## Texto de origen
Un glaciar es una pared de roca que tiene efectos de grotto y cuarzo en lugar de granito, con lapislázuli tras la primera capa blanquecina. Baja hasta el mar como con un hiato o pausa en su camino, igual que si todo un continente se parara, ay, al borde de un precipicio. Y con él, el tiempo. Pero Cortázar, cuando dio sus Instrucciones para llorar no podía conocer el vuelo del albatros. Estas aves, en las dos especies que vemos, el viajero o errante (¿más conexiones con la mitología marinera en el Holandés Errante?) y el gris, anulan la desolación. Si para llorar bastaba, como escribió Cortázar, pensar en esos fiordos del Estrecho de Magallanes en los que no entra nadie nunca, así, subrayando en cursiva el vacío, el vuelo del albatros dejaría helada la lágrima. El pulso poderoso de esas alas, da sentido a todo un fiordo, destino a todo un continente, órbita a todo un mundo. No, ni Cortázar ni Darwin supieron verlo bien, ver esa luz que cristaliza en una sola materia. Esa fusión de aire, tierra y hielo, que deja en los perfiles un temblor de génesis. Ni Cortázar ni Darwin. Uno buscaba el contorno de la ficción para hacer el mapa de la existencia; el otro veía la realidad con esa luz casi ficticia del septentrión. El bestiario y la teoría de la evolución de las especies. Un albatros en pleno vuelo puede hacer añicos ambas distorsiones.

[Elementos del conjunto de datos]

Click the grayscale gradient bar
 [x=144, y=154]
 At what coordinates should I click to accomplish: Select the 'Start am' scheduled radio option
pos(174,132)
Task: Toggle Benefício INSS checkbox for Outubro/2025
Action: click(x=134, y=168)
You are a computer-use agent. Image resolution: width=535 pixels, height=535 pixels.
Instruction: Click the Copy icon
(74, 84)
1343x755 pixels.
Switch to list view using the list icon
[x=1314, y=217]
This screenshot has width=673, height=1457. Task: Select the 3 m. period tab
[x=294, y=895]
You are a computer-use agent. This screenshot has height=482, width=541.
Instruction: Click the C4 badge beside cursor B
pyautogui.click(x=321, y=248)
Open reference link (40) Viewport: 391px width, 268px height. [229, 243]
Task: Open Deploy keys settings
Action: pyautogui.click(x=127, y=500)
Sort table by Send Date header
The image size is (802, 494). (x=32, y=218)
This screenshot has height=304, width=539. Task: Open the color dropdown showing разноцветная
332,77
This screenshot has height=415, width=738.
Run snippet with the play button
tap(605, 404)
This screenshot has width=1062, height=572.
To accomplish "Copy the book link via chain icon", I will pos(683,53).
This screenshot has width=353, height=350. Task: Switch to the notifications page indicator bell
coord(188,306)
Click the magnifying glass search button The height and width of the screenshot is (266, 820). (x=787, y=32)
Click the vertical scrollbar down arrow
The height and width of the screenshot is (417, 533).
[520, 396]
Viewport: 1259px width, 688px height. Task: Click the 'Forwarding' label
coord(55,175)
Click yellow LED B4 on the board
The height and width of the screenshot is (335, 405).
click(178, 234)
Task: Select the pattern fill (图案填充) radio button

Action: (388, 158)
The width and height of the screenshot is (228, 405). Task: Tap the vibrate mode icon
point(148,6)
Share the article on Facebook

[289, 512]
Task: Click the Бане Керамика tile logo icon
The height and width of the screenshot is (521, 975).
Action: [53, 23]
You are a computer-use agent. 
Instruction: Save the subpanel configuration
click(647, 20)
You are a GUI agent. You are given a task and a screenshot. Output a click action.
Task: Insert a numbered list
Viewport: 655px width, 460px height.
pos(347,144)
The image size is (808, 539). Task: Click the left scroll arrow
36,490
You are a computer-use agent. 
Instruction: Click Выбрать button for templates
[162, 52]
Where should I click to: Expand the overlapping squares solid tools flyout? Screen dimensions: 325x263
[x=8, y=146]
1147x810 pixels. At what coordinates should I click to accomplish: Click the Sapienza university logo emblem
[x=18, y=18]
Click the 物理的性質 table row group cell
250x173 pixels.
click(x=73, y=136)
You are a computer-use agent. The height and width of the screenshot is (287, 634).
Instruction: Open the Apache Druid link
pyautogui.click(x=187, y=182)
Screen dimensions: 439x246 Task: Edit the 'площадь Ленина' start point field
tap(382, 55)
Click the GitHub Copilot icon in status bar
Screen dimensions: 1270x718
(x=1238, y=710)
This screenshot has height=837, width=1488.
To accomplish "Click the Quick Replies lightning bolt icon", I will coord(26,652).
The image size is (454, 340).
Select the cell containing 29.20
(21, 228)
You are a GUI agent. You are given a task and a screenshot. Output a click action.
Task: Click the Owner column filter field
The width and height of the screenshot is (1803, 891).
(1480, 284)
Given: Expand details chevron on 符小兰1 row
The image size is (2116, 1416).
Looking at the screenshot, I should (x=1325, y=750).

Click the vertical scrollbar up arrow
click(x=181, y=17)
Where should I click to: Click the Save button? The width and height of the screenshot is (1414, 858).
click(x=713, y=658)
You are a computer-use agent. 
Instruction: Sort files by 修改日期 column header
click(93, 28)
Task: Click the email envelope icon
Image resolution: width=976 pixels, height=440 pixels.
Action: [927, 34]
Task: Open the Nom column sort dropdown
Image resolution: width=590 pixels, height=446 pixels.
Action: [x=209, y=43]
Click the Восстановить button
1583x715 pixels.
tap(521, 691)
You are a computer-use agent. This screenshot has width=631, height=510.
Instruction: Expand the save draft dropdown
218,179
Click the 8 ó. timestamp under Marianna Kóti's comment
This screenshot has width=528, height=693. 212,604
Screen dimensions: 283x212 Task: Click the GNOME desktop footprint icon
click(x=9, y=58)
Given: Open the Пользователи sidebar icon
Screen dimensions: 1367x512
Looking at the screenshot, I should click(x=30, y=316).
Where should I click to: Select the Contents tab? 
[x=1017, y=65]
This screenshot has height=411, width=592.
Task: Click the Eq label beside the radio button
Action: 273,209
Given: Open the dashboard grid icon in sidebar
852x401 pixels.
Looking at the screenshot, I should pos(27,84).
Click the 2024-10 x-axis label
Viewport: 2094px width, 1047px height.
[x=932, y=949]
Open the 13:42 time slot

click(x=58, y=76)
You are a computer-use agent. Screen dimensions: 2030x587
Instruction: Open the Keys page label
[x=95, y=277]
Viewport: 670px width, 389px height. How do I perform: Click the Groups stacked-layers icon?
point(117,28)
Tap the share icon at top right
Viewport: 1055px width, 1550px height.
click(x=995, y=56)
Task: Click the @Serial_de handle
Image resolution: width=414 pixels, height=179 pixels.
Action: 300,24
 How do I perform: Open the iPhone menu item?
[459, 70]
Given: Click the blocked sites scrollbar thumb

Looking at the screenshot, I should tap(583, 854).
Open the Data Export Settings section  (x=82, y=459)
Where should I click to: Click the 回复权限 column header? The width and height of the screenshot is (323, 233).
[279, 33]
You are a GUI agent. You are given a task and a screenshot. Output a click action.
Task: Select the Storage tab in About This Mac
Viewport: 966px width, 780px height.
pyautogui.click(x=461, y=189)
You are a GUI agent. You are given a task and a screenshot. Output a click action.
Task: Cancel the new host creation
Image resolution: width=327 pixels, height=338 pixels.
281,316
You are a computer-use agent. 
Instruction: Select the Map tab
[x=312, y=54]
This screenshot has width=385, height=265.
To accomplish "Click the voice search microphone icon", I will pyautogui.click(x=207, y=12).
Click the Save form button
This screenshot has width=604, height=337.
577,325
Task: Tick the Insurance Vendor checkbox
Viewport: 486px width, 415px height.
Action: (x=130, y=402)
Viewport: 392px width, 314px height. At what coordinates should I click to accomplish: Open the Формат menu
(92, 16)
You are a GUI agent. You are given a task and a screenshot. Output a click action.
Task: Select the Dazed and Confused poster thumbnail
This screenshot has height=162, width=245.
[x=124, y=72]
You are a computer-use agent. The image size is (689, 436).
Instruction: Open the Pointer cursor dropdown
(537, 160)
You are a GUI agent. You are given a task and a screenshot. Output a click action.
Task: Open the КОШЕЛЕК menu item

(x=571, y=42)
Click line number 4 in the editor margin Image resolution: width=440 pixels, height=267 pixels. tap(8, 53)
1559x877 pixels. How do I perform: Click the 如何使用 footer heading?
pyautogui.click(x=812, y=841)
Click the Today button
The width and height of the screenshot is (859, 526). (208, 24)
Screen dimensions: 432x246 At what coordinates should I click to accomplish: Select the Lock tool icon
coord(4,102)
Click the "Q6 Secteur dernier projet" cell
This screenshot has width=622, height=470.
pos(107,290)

## Completa lo siguiente
1. Copia del listado las líneas comprendidas entre la que contiene "Given: Expand details chevron on 符小兰1 row" y la que contiene "click(x=713, y=658)", ambas incluidas.
2. Retoma el texto sobre el glaciar y el albatros y prolóngalo a partir de su última oración.
El texto sobre el glaciar y el albatros y el listado son independientes entre sí.

## Respuestas del ejercicio
1.
Given: Expand details chevron on 符小兰1 row
The image size is (2116, 1416).
Looking at the screenshot, I should (x=1325, y=750).

Click the vertical scrollbar up arrow
click(x=181, y=17)
Where should I click to: Click the Save button? The width and height of the screenshot is (1414, 858).
click(x=713, y=658)

2.
5 de enero

Magallanes, Don Quijote y el Papa















No ha salido el sol en todo el día durante estos últimos tramos del Beagle. Sigue el albatros presidiendo la ceremonia de unión entre el mar y las montañas, siempre de parte del viento. Ahora abundan más los albatros grises, menos espectaculares en sus giros que los viajeros, pues no son tan grandes como estos. Lo blanco y lo negro, de nuevo el contraste. Vamos rotando de cubierta al camarote, huyendo de la lluvia y el frío, y en una de las salidas nos topamos con el Cabo Forward, que marca la entrada al Estrecho de Magallanes y el fin del continente, desmenuzado a partir de aquí hacia el sur en estrechos e islas. Dejamos atrás el Beagle justo en el momento en el que el ferry bordea las corrientes del Pacífico y vira hacia el Este con decisión para no dejar nunca de navegar entre montañas. Nos adentramos en la lengua inmensa de agua que es el Estrecho de Magallanes, mucho más ancha y plomiza que el cauce previo, cubierta en sus orillas por las nubes que azotan ahora el barco con gotas finas pero persistentes. Es fácil desde la cubierta de un trasbordador minimizar el riesgo de Magallanes, el marino portugués, al descubrir un paso tan ancho de un océano a otro. Pero había que venir hasta aquí y meterse dentro para hallarlo. Por supuesto, el descubrimiento del Beagle, varios siglos después, parece un trabajo de orfebrería navegante todavía mayor. En la base del cabo Forward hay un pequeño faro, clásico aviso para navegantes. Y en la cima una cruz, apenas visible en un día como hoy, parece ser que inaugurada por Juan Pablo II cuando vino a mediar en las disputas por esta tierra. La Iglesia siempre en medio, que diría un nuevo Don Quijote, como tope a la ambición de unos y otros, portugueses y españoles siglos atrás, chilenos y argentinos sólo hace unos años. Sí, el Magallanes es hoy una enorme extensión de agua calma y plúmbea. Sobre ella, cuando los pingüinos esconden la cabeza igual que diminutos delfines, queda la otra extensión, la de las alas del albatros gris, como una pavesa desgajada de ese gran mar, o Tierra, de fuego.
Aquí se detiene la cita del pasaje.